Very nice. Who did your work?



5 tats and 3 piercings  (always looking around for more   hehe)


----------



## thisgal (Apr 10, 2006)

yuanti said:
			
		

> Very nice. Who did your work?
> 
> 
> 
> 5 tats and 3 piercings  (always looking around for more   hehe)



Only 3 piercings? Geez....is that all?


----------



## Scorpfanatic (Apr 10, 2006)

cashewman1 said:
			
		

> @thisgal- Well for the integrity of my wokr i think i just might have too
> 
> @Scorpfanatic- I like the design but if i were to get one i defintely will want an exact taxonimically correct version of a certain species, I just dont know which one, I like that tat tho very creative. One question tho, Why is your nipple glowing like a flaming red coal in the 2nd pic?
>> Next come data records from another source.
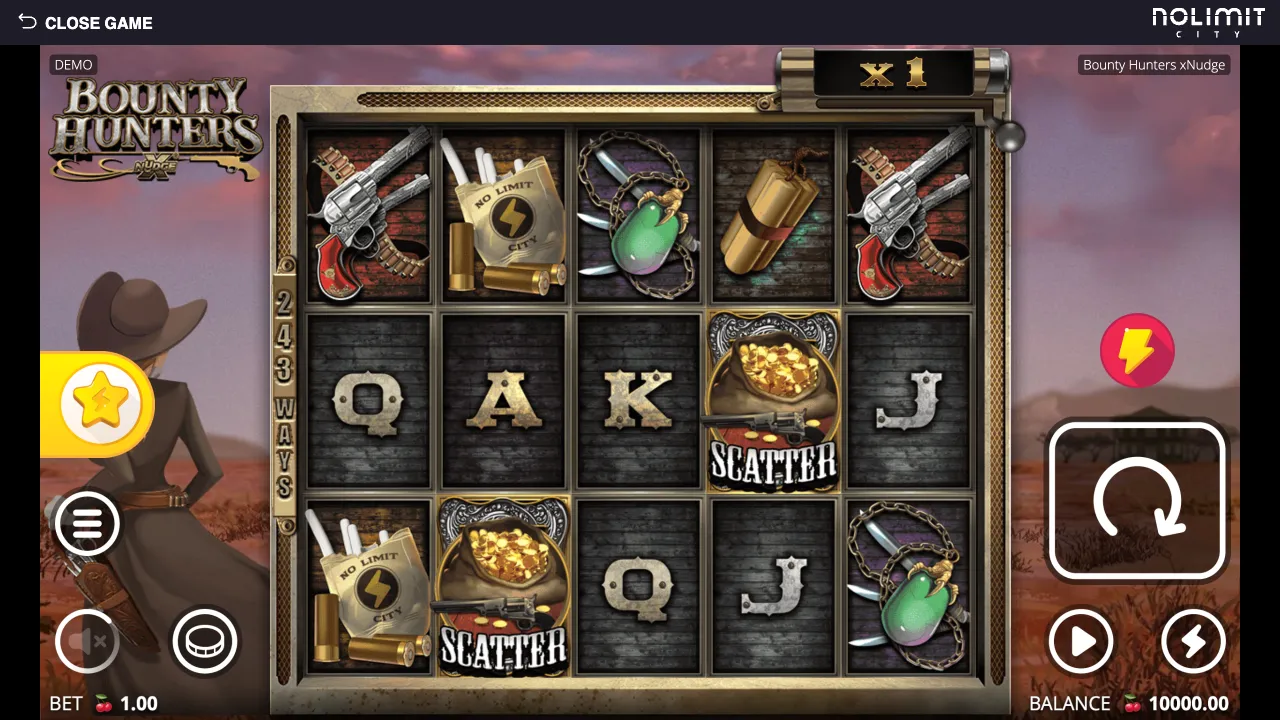Open the hamburger game menu
Viewport: 1280px width, 720px height.
click(x=87, y=524)
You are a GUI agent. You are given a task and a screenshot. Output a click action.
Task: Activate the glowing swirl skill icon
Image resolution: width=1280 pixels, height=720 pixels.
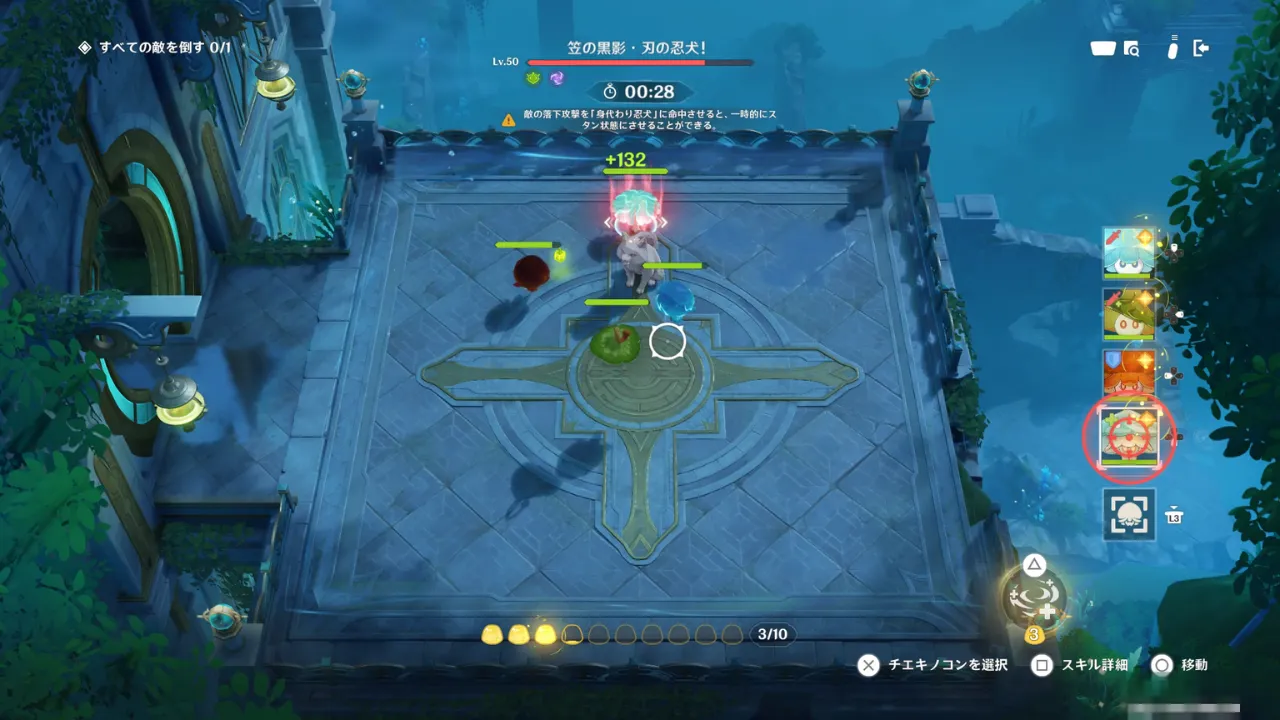tap(1034, 597)
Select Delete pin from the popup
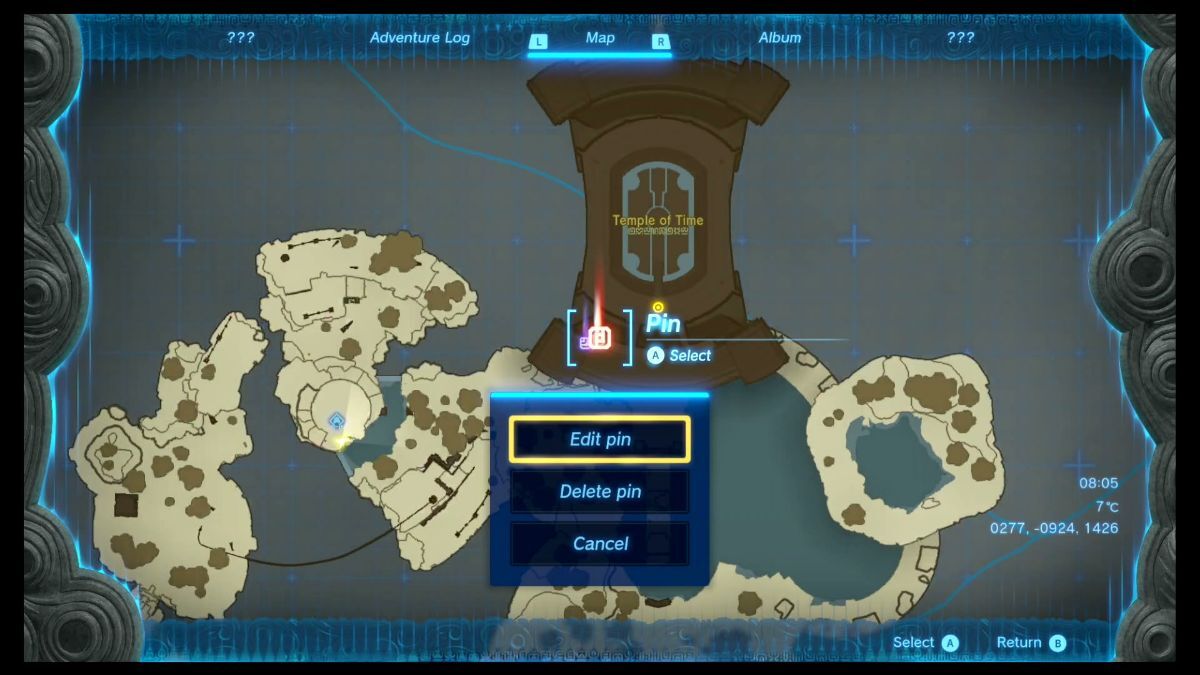The image size is (1200, 675). [599, 491]
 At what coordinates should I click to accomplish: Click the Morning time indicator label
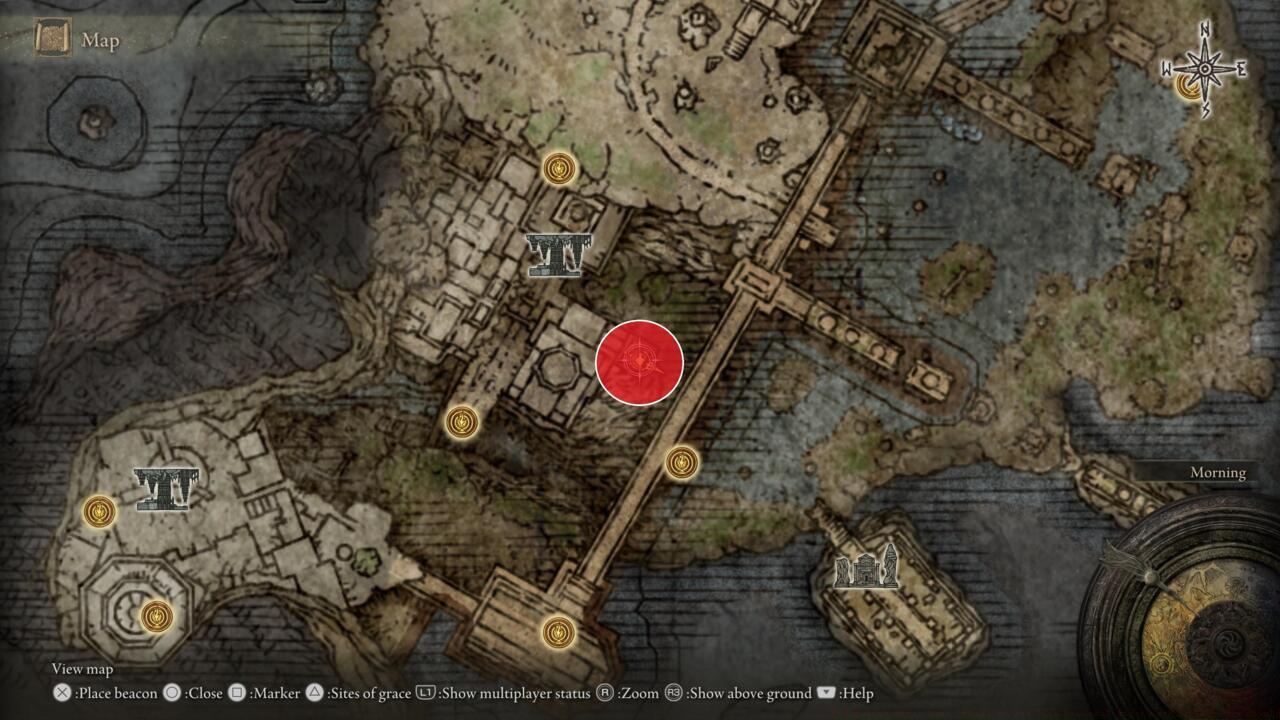1218,471
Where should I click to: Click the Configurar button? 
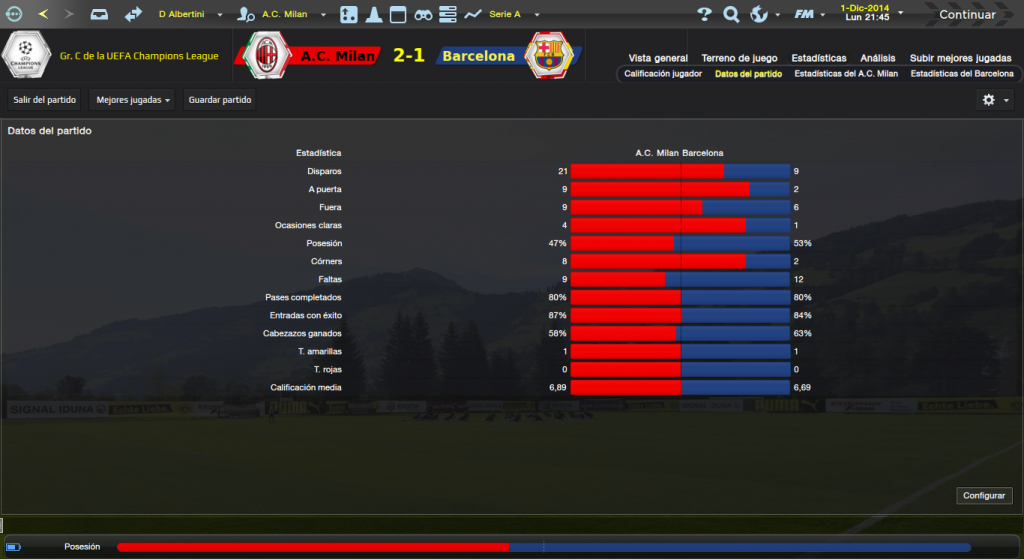985,496
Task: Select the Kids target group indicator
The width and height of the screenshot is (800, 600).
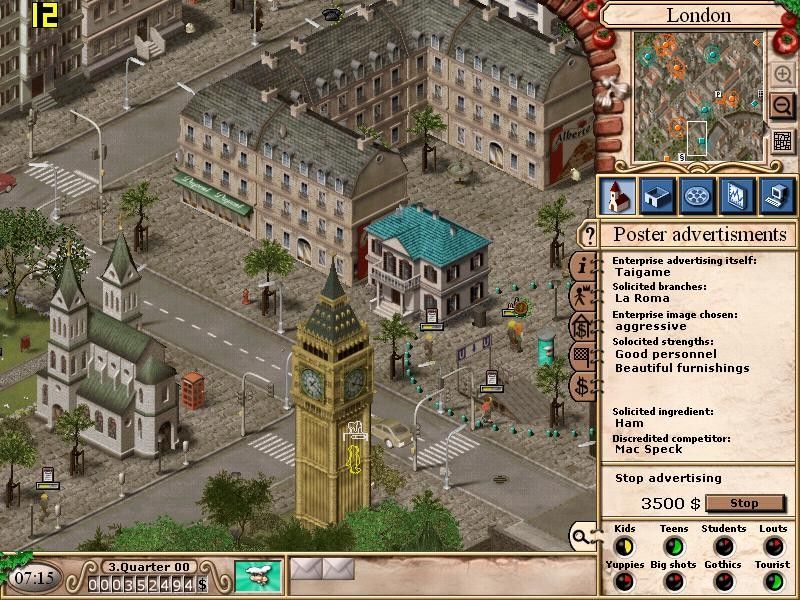Action: (x=624, y=546)
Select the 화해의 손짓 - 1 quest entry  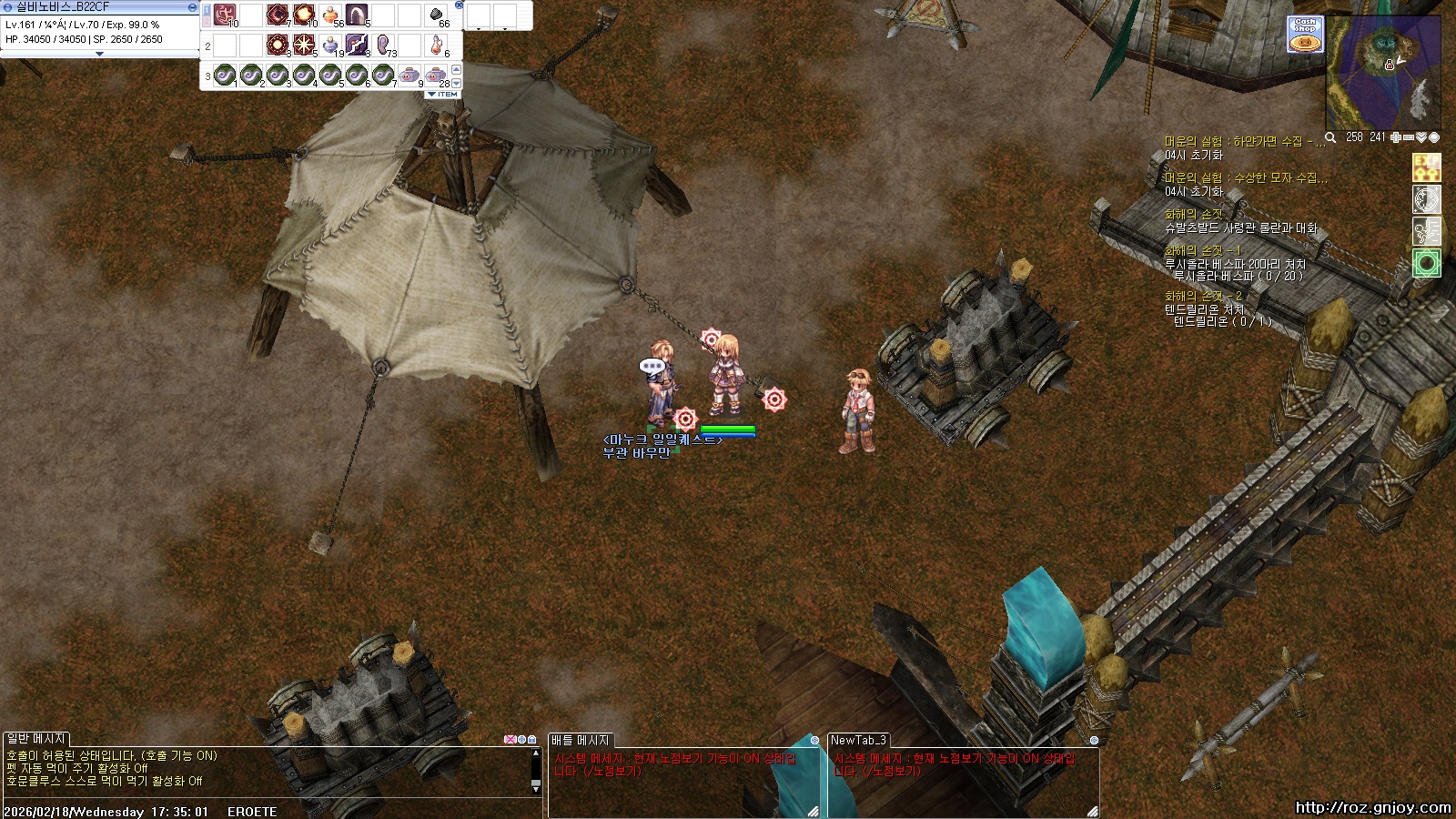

guess its the lighting and my poor editing skills. hehehe ok no more discussion about my nipple :/ hehe


----------



## quiz (Apr 11, 2006)

cashewman1 said:
			
		

> @thisgal- Well for the integrity of my wokr i think i just might have too
> 
> @Scorpfanatic- I like the design but if i were to get one i defintely will want an exact taxonimically correct version of a certain species, I just dont know which one, I like that tat tho very creative. One question tho, Why is your nipple glowing like a flaming red coal in the 2nd pic?


why were you staring at his nipples  .  I saw his tattoo but didn't notice the nipple ;P


----------



## cashewman1 (Apr 11, 2006)

Lol, I guess im just observationally skilled.


----------



## thisgal (Apr 11, 2006)

That nipple needs a ring through it...hee hee...



Edit: Scorpfanatic...my GOD, what did you do to your finger?!?!


----------



## Scorpfanatic (Apr 11, 2006)

thisgal said:
			
		

> That nipple needs a ring through it...hee hee...
> 
> 
> 
> Edit: Scorpfanatic...my GOD, what did you do to your finger?!?!



wat you mean about my finger? u manage to view the whole folder of photos or some others? hehe was some stupied injury. anyway i do have nipple piercing on that nipple in the pic. but i took it out when i have to serve the national service (go to army)


----------



## thisgal (Apr 12, 2006)

Scorpfanatic said:
			
		

> wat you mean about my finger? u manage to view the whole folder of photos or some others? hehe was some stupied injury. anyway i do have nipple piercing on that nipple in the pic. but i took it out when i have to serve the national service (go to army)


I clicked on the link to your site in your profile, and several folders came up, and I clicked on the one with the picture of your tattoo.


----------



## Scorpfanatic (Apr 12, 2006)

hahahaha hope youve enjoyed it heheheh ~


----------



## Peloquin (Apr 12, 2006)

I've got a scorpion tattooed on my head.


----------



## cricket54 (Apr 12, 2006)

I think Scorpdude should get over his fear and take his Mum up on the offer! 
You must have a cool Mum! Really, tatoos don't hurt that bad, depending on how big, how detailed, and where you have them placed. Ask around and search on the internet about which locations hurt the less. The healing pain afterward isn't that bad at all. If you get one, then you might want more though....

Sharon


----------



## thisgal (Apr 12, 2006)

Peloquin said:
			
		

> I've got a scorpion tattooed on my head.


Yah? So let's see it.


----------



## Falyn (Apr 12, 2006)

I got this one for my bday last year, lol thinking of gettin a spider in the same style  for my bday this month... not the best pic though soz bout that :wall:


----------



## cashewman1 (Apr 13, 2006)

oo, i do like that on, its pretty cool


----------